++++ Entries supplied ++++

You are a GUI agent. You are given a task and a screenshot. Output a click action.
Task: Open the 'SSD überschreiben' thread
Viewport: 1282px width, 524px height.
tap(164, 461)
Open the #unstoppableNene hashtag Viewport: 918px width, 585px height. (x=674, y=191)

++++
++++ Entries supplied ++++

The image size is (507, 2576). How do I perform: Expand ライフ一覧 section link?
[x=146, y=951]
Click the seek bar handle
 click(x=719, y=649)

++++
++++ Entries supplied ++++

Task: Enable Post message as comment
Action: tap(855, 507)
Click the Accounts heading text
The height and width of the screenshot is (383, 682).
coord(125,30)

++++

Written request: Lay out the data lines as a JSON list of strings, one string per line with blank lines dropped, beginning at the line that contains "You are a GUI" and stopping after the line that contains "Open the #unstoppableNene".

The solution:
[
  "You are a GUI agent. You are given a task and a screenshot. Output a click action.",
  "Task: Open the 'SSD überschreiben' thread",
  "Viewport: 1282px width, 524px height.",
  "tap(164, 461)",
  "Open the #unstoppableNene hashtag Viewport: 918px width, 585px height. (x=674, y=191)"
]